BSCG is a non-reporting British Columbia corporation that holds interests in various mineral properties located in Eastern Europe. The principal property of BSCG is an option to acquire 100% of the Alankoy copper-gold project located in Turkey (the “Alankoy Project“). A director of AER serves as the CFO and is a minor shareholder of BSCG, therefore at the outset of this matter AER formed a special committee of disinterested directors to deal with all aspects of the Acquisition.
Under the Agreement, AER will acquire the all of the common shares of BSCG in exchange for the issuance to the thirty-seven shareholders of BSCG of a total of 32,912,115 common shares in the capital of AER, based upon an exchange ratio of 1.7 shares of AER for each share of BSCG (the “Exchange Ratio“). The Exchange Ratio was determined after completion of AER’s due diligence review of BSCG, and is supported by a fairness opinion prepared by a qualified independent consultant. AER will also acquire all outstanding convertible securities of BSCG (options, warrants and convertible debt) in exchange for the issue of replacement securities by AER based upon the Exchange Ratio.
Concurrently with the acquisition of BSCG, AER will complete a non-brokered private placement of 8,000,000 units at a price of $0.06 per unit, with each unit consisting of one (1) common share, and one (1) warrant to purchase an additional common share exercisable for two (2) years at a price of $0.115 per share, to raise gross proceeds of $480,000 (the “Financing“). AER will, in appropriate circumstances, pay finder’s fees (10% cash and 10% warrants) in connection with the Financing. The Financing has been fully subscribed.
Pending completion of the Acquisition, AER has agreed to loan BSCG the sum of $100,000, which shall be applied to an option payment on the Alankoy Project and costs related to the technical report and title opinion. The loan shall accrue interest at a rate of 10% per annum and is repayable in three (3) months with a $10,000 bonus payment.
After completion of the Acquisition and the Financing, AER will have approximately 66 M shares outstanding (87 M fully diluted) and the directors and officers of AER will be reconstituted to consist of four (4) directors, with two (2) nominees from each of AER and BSCG. The Acquisition and the Financing will not result in a change of control of AER.
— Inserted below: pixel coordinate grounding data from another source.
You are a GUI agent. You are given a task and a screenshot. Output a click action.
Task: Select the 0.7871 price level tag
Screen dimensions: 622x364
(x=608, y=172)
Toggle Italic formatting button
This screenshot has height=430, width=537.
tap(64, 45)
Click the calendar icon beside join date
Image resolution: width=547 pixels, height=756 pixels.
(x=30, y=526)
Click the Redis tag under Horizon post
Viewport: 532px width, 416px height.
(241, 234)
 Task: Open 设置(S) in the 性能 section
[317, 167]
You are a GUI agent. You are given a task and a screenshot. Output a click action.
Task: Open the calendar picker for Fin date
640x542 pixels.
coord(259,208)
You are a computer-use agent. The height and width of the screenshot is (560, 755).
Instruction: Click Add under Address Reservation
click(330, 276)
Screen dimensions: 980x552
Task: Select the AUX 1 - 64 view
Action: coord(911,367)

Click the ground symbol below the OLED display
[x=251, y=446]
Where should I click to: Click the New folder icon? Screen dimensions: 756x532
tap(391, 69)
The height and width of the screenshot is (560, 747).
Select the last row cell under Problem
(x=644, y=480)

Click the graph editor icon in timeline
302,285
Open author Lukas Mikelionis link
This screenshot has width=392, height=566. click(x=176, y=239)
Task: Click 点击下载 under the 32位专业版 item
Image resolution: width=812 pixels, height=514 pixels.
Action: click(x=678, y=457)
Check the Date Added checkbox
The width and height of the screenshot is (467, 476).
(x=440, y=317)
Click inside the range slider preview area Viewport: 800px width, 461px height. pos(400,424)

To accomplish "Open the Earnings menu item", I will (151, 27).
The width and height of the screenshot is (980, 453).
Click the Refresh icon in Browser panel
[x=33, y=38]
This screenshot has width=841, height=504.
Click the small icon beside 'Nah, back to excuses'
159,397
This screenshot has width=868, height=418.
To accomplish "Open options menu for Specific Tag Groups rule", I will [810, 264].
AER has obtained conditional acceptance from the TSX Venture Exchange (the “Exchange“) for both the Acquisition and the Financing. An NI 43-101 compliant technical report on the Alankoy Project, and a title opinion on the Alankoy Project are currently being reviewed by the Exchange.
AER has formally opposed the claim brought by Jaguar Financial Corporation in its petition to the British Columbia Supreme Court, and its legal representatives shall appear at a hearing on December 4, 2015, to oppose the relief sought. Refer to the News Release dated November 26, 2015 for details.
In addition, and subject to receipt of applicable regulatory approvals, AER plans to complete up to a 2:1 share consolidation following completion of the Acquisition. The 2015 annual general meeting of shareholders of AER was deferred, with an extension from the British Columbia Registrar of Companies, until early 2016, pending completion of due diligence on BSCG. AER has convened an annual and special meeting of shareholders of AER in order to elect directors, consider the share consolidation and ratify the existing shareholder rights plan, which will be held on February 26, 2016.
Further information concerning the progress of the Acquisition and the Financing will be disclosed in due course. Take note that the Acquisition contemplated by the Agreement is subject to numerous conditions, and there is no certainty that will be completed on the schedule, or in accordance with the terms described in this News Release, or at all. Accordingly, investors should use caution when trading in the securities of AER.
Forward Looking Statements: This news release contains forward looking statements that are subject to a number of known and unknown risks, uncertainties and other factors that may cause actual results to differ materially from those anticipated in our forward looking statements. Forward-looking statements in this release include statements regarding the timing and completion of the Financing, closing of the Acquisition, the outcome of the Court proceedings and completion of a share consolidation. Factors that could cause such differences include: an order issued by the Court, the Financing, the Acquisition and the share consolidation may not be completed for any reason whatsoever, including that the regulators may not approve them, changes in world commodity markets, equity markets, costs and supply of materials relevant to the mining industry, change in government and changes to regulations affecting the mining industry. In addition to other factors and assumptions which may be identified in this press release, assumptions have been made regarding and are implicit in, among other things, the timely receipt of any required regulatory approvals. Although we believe the expectations reflected in our forward looking statements are reasonable, results may vary, and we cannot guarantee future results, levels of activity, performance or achievements.
Neither the TSX Venture Exchange nor its Regulation Services Provider (as that term is defined in the policies of the TSX Venture Exchange) accepts responsibility for the adequacy or accuracy of this release.